Your counsel concedes that you should not have been in possession of a knife, and that general and specific deterrence are important matters for the Court’s consideration given the prevalence of knife crime. However, it is submitted that you only obtained the knife in the belief that it would be required for protection, which was formed on the basis of the communications you had received that day from LC and Mr Bockhodt. However, objectively, you did acquire the knife and you were prepared to use it if it became necessary.
Further, counsel on your behalf submits that your offending was not premeditated, and occurred spontaneously in the dynamic circumstances with which you were faced when visiting LC’s apartment. Your counsel concedes that your behaviour was a clear overreaction to Mr Bockhodt’s mere movement towards you in the apartment, and that you had no awareness that he was in possession of a knife himself. Despite your overreaction, it is contended that this is not a case in which you had decided to stab or threaten someone with a knife prior to entering the apartment, but instead is a matter in which you responded to a perceived threat to your safety which was genuinely held on the basis of communications you had received in the preceding 24 hours.
With respect to your comments made to staff at Frankston Hospital on the day of the offending, namely that you had an intention to harm others, your counsel dismissed these as you feigning symptoms of a mental disorder in an attempt to obtain medication which you could then sell. It was not conceded on your behalf that these comments were an accurate reflection of your state of mind on the day of the offending.
Personal background
The reports of clinical neuropsychologist, Dr Laura Anderson, dated 28 May, 23 August, and 9 October 2024, were filed with this Court and are relied on by your counsel with respect to various matters.
These reports detail your personal background and the challenges which you have faced throughout your childhood and adolescence, much of which I have referred to above.
It is emphasised by your counsel that CPS were involved in your life almost immediately after you were born due to their concerns with respect to your mother’s poor mental health. Your mother struggled significantly in this regard, with schizophrenia having the most prominent impact on her wellbeing.

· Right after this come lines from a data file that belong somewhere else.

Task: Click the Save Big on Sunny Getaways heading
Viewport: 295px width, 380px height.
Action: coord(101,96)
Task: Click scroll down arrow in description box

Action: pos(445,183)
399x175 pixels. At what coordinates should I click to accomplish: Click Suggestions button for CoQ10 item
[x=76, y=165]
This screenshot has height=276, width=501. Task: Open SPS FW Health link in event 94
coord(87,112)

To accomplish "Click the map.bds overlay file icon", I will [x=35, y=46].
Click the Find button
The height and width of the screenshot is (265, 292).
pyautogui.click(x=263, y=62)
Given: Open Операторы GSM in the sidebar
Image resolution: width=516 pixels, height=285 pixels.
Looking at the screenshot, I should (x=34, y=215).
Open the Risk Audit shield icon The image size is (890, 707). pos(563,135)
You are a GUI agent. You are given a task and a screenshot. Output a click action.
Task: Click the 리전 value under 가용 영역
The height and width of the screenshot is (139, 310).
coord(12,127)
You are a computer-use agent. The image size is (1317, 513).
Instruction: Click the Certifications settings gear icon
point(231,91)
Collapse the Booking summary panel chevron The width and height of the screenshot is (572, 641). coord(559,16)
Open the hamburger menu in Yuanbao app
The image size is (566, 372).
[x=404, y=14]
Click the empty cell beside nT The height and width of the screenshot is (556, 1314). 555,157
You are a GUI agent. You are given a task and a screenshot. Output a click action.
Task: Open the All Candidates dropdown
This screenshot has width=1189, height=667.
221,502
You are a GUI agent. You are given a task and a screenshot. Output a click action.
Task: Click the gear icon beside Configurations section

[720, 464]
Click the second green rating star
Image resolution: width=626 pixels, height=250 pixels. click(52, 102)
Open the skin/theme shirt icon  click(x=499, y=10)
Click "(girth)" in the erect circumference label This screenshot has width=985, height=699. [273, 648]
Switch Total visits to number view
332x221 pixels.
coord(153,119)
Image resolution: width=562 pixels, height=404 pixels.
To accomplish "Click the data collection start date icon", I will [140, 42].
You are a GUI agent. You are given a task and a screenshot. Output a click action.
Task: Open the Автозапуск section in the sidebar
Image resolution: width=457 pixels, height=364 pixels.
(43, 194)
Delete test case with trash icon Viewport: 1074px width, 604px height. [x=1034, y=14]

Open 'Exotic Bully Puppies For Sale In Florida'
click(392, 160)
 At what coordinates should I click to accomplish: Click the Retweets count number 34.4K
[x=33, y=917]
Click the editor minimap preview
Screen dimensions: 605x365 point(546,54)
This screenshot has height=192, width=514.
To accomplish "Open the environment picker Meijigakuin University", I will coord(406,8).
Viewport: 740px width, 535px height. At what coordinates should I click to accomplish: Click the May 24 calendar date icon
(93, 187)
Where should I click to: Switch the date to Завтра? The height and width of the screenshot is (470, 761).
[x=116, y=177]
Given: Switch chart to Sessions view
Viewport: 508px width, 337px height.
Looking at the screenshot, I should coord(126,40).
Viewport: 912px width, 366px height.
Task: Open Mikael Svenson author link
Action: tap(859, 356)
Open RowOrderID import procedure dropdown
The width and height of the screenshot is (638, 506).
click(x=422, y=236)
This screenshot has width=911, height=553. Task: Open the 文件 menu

CPS was a constant presence in your life, from your childhood through to your adolescence, and up until you turned 18 years of age. Various matters necessitated their involvement, including physical violence, neglect, and exposure to unsafe behaviours in the family home. As a consequence, there were many occasions on which you were moved to out‑of‑home or residential care, however, these experiences also proved fraught, as you reported suffering from sexual and physical assault in these environments.
Your attendance at both primary and secondary school was poor, although you report having completed the equivalent of year 10. At some stage during your youth, you began interacting with antisocial peer groups, which raised some concern amongst staff at CPS.
You commenced using drugs from as early as eight years of age, and were reportedly a regular cannabis smoker at age 12. You have also reported consuming benzodiazepines, ecstasy, cocaine, and other illicit substances.
Your counsel, in the context of discussing your background, drew the Court’s attention to your diagnosis of Complex Post‑Traumatic Stress Disorder, and provisional diagnosis of Borderline Personality Disorder.
Plea of guilty
Counsel submitted that it is open to the Court to consider your plea of guilty an early plea, given that this matter was part of the fast‑track procedure, which immediately brought it to this Court, with section 198B hearings following shortly thereafter.[4] This submission is made despite the fact that, as is acknowledged by your counsel, the plea came following a sentencing indication and was made very shortly before your trial which was due to commence on 30 September this year.
[4]Ibid s 5(2)(e).
Even if this Court rejects the submission to classify your plea as early, your counsel contends that the utilitarian value of your plea is great.[5] It is submitted that this matter is one which, should it have proceeded to trial, contains numerous triable issues, and there was a realistic and rational possibility that a jury could have found you not guilty of murder or manslaughter.
[5]Ibid.
This submission is founded on your counsel’s argument that it was open to you to advance an argument of self‑defence at a potential trial, based not only on your own evidence, but on the ‘significant volume’ of evidence the prosecution may have called which would support such a claim. This evidence includes the messages sent to you and videos posted by LC and Mr Bockhodt; LC and Mr Bockhodt’s attendance at your residence; Mr Bockhodt’s presence at LC’s apartment when you were collecting your possessions; and Mr Bockhodt’s possession of a knife. Your counsel argues that Mr Bockhodt was engaged by LC as an enforcer, whose presence was intended to intimidate you.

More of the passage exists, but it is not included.